CDC Director: Africa's 'Porous Land Borders' Made Ebola Outbreak Worse

CDC Director: Africa's 'Porous Land Borders' Made Ebola Outbreak Worse

On Thursday, Dr. Thomas Frieden, the director of the Centers for Disease Control, admitted that Africa’s porous land borders made the Ebola crisis worse. 

In a statement to the House Energy and Commerce subcommittee, Frieden said the “current epidemic in Guinea, Liberia, and Sierra Leone” is the “biggest and most complex Ebola challenge the world has ever faced.” He said he feared the disease could spread even more in Africa. 

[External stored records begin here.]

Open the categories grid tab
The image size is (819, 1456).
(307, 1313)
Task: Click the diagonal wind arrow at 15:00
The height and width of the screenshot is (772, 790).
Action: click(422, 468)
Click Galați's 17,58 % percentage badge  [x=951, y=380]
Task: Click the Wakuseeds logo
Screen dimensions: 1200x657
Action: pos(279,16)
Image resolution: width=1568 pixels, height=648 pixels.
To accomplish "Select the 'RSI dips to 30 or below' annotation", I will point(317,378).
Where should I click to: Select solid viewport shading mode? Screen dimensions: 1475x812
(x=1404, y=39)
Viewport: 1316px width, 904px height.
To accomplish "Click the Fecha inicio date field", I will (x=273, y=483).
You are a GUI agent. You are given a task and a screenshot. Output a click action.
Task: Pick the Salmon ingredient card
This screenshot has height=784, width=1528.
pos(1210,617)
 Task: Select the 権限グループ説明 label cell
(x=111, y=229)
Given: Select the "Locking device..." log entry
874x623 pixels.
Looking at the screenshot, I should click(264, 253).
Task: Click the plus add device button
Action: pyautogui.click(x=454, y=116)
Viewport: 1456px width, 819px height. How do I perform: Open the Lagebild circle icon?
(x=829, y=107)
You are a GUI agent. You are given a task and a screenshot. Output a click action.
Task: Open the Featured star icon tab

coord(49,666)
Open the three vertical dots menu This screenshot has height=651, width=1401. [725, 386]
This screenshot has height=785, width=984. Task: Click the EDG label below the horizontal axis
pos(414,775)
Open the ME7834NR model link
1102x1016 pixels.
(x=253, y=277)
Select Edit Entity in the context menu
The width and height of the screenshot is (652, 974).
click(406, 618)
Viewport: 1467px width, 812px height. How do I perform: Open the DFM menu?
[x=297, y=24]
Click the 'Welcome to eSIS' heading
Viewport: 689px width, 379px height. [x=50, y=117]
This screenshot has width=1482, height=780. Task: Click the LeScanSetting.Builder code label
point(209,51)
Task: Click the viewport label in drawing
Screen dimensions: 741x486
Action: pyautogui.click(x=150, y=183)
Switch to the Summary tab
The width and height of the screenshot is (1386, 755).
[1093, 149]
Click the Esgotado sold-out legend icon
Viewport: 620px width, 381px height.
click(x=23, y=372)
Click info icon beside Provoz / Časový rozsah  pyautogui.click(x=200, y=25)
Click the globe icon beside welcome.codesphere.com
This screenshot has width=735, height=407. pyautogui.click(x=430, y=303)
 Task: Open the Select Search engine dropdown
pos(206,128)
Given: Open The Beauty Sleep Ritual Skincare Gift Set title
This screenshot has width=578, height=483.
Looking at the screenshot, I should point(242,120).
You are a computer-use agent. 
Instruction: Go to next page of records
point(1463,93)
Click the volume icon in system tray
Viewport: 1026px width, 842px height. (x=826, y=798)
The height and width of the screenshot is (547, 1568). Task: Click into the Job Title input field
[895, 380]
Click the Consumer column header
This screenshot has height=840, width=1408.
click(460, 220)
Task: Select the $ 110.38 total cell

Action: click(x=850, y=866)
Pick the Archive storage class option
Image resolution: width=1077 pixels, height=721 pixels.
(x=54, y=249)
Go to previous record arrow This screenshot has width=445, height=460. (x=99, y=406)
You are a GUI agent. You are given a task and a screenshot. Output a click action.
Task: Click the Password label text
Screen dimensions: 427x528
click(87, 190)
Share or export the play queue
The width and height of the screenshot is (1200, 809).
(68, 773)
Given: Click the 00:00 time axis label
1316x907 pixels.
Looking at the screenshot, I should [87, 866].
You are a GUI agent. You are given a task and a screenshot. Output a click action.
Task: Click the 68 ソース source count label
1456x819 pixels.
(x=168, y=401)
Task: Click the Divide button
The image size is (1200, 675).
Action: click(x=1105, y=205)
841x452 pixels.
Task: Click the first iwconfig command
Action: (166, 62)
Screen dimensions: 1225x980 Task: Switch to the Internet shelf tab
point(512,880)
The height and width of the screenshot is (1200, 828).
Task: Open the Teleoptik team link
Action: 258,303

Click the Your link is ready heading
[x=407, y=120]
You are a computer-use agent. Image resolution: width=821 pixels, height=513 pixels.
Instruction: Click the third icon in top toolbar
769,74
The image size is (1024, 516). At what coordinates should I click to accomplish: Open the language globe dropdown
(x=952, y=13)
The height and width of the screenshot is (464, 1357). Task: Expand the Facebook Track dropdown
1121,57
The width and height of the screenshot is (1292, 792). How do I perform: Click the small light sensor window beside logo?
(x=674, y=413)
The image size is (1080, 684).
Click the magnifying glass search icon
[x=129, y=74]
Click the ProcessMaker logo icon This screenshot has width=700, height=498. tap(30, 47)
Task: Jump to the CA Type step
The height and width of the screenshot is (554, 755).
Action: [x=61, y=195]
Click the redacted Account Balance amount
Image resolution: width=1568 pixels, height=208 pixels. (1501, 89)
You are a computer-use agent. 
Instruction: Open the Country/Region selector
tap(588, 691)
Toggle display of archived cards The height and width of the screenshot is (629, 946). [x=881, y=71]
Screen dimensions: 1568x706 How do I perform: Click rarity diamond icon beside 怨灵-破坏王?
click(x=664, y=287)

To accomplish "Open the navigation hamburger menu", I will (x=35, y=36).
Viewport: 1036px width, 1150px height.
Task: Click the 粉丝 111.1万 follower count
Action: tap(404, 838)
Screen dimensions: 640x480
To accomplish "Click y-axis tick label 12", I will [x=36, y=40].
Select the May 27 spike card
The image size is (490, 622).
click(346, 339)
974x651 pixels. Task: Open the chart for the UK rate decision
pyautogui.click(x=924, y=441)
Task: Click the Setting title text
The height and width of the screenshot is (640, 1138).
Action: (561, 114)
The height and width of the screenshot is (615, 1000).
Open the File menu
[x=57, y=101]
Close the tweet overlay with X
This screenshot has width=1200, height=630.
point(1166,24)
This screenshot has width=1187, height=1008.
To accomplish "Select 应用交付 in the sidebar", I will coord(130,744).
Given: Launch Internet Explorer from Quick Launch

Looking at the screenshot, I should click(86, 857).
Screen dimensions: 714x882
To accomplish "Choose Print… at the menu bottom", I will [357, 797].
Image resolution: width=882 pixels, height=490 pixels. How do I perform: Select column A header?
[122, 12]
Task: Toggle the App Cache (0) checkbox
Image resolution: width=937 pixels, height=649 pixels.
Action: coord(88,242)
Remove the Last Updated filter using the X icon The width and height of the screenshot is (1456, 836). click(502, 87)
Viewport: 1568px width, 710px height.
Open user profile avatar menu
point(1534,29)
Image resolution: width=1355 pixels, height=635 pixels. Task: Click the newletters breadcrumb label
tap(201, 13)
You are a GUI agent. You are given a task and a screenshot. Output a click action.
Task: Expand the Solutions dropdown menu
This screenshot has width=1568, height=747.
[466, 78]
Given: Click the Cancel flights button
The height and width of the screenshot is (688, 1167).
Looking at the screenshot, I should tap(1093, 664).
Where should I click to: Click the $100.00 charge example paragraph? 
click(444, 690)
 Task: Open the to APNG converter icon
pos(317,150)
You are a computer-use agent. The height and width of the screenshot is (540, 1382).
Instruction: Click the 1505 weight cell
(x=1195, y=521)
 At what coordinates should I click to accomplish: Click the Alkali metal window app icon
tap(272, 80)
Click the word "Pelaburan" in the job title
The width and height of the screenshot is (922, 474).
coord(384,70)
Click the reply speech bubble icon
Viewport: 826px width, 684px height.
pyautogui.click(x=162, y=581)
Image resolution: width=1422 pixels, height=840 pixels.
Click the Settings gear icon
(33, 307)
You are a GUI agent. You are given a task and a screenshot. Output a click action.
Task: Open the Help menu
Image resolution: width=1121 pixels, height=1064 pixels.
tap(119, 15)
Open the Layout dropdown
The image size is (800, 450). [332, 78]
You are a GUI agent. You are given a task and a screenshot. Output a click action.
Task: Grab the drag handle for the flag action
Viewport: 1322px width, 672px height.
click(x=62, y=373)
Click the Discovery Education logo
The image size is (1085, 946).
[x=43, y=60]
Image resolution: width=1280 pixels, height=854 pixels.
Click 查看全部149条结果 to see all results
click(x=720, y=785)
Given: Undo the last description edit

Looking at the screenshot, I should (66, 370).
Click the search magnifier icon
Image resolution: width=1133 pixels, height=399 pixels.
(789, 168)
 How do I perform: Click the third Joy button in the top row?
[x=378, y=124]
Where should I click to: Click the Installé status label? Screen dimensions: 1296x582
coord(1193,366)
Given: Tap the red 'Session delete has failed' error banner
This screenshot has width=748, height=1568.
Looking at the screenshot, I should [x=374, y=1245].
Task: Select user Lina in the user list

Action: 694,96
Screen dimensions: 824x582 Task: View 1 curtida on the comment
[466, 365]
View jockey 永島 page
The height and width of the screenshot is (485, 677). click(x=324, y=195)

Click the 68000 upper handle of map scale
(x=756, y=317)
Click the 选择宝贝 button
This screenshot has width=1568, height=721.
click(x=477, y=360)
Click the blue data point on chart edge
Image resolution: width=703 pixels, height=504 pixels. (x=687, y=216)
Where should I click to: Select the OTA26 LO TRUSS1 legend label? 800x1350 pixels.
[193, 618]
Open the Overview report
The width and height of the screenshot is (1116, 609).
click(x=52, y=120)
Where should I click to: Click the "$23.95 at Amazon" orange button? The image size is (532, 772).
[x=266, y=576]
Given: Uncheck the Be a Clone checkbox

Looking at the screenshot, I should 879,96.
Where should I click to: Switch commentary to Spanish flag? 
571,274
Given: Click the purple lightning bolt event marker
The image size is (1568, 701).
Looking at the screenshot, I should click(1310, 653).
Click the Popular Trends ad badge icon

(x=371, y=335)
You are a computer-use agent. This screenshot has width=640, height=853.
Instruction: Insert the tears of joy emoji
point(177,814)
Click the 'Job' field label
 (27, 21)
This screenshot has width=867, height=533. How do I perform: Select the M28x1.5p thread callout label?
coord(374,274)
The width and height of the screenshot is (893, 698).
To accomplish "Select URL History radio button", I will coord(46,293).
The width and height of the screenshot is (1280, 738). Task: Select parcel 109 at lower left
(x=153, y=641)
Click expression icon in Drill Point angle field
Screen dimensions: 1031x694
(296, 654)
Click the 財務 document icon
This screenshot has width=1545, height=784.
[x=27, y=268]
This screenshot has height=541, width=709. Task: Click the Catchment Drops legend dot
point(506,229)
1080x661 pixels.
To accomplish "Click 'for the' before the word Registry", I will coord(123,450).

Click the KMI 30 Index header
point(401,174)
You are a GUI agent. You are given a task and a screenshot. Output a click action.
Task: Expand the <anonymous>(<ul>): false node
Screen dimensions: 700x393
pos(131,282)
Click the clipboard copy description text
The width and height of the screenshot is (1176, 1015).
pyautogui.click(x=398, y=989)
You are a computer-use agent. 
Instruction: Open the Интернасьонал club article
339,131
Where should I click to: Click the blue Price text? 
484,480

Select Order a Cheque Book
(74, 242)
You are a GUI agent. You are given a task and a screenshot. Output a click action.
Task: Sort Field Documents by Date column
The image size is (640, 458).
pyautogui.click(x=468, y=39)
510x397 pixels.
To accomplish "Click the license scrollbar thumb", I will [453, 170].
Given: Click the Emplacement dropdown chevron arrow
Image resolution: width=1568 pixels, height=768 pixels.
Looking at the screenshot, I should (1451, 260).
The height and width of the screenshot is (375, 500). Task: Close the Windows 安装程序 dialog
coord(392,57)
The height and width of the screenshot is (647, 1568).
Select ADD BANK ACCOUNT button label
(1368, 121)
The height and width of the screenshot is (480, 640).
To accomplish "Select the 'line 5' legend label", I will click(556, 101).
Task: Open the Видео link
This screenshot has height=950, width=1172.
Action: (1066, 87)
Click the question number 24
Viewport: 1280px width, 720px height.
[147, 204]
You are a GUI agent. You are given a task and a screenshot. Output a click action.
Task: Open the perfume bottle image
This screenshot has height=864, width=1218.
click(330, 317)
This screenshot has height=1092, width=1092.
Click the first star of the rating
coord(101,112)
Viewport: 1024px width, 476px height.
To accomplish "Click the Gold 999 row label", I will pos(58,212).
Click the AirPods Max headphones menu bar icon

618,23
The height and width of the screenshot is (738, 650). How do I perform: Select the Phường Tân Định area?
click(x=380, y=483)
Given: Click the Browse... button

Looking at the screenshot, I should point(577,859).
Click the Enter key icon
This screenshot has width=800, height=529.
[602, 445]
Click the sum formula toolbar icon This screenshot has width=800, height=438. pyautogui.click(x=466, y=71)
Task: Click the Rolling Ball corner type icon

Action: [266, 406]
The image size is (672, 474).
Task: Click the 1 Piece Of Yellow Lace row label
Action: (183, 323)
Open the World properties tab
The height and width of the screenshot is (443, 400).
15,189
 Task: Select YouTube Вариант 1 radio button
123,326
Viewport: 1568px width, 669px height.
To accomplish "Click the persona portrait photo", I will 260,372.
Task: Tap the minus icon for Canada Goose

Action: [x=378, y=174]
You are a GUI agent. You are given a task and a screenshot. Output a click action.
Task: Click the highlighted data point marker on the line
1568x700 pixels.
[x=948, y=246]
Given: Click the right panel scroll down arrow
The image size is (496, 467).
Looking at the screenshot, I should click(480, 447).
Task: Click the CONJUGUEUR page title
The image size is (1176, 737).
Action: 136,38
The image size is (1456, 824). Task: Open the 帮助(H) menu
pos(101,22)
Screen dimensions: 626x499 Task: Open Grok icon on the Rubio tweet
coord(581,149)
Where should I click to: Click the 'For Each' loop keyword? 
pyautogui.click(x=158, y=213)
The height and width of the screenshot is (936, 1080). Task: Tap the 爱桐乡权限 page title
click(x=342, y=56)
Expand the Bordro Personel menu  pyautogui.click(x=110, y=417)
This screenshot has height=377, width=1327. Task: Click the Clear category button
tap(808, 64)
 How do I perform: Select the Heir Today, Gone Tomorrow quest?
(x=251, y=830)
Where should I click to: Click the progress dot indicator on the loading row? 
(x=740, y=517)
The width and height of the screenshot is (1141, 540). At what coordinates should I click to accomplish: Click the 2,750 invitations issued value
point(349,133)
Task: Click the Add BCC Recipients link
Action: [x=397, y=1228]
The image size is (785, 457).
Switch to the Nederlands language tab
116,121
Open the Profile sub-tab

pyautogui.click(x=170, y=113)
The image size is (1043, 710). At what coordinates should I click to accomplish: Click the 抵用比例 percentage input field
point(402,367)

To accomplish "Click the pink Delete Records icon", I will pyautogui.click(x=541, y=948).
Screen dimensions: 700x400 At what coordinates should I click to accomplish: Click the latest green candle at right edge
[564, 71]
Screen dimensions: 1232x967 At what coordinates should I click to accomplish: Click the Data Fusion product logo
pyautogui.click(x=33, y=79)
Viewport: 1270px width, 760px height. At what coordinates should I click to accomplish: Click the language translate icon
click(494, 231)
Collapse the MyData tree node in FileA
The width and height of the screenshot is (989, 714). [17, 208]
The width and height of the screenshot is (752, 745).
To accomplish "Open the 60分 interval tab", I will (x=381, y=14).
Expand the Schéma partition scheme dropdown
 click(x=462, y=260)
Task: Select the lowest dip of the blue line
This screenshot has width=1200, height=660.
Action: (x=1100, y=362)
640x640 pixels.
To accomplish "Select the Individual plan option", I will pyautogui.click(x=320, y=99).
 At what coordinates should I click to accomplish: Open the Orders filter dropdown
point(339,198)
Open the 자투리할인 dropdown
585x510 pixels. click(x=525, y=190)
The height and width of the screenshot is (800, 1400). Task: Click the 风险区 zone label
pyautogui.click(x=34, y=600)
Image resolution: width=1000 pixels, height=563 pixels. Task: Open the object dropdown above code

“The porous land borders among countries and remoteness of many villages have greatly complicated control efforts,” Frieden conceded in his prepared statement, noting that there have been Ebola cases “imported into Nigeria and Senegal from the initially-affected” West African nations. 

Frieden only had five minutes to deliver his opening remarks and skipped over much of his prepared statement, including the remarks about Africa’s porous borders. Later in the hearing, Frieden spoke about how Africa’s “porous borders” made it difficult to contain Ebola.

Last week, Marine Corps General John F. Kelly, the “top U.S. military commander in South America,” said there could be a stampede of migrants coming to the United States if Ebola reaches Central and South American nations or the Caribbean during the winter vacation season. This week, Kelly informed the Associated Press that “leaders from the Caribbean and Central American countries are voicing concerns because many vacationers will be traveling to and from the islands, often without going through airport screenings the U.S. is putting in place.”

Since October of last year, there have been at least 66,500 illegal immigrant unaccompanied juveniles who have been detained at the border. That number does not include adults, those who were accompanied, and illegal immigrants who entered the country. Illegal immigrant juveniles have been released across the country. As journalist Sharyl Attkisson has noted, the Obama administration’s lack of transparency regarding the Enterovirus outbreak that coincided with the arrival of illegal immigrants from Central America and has killed at least five children has left Americans wondering if the summer’s flood of illegal immigrants was responsible for spreading that virus.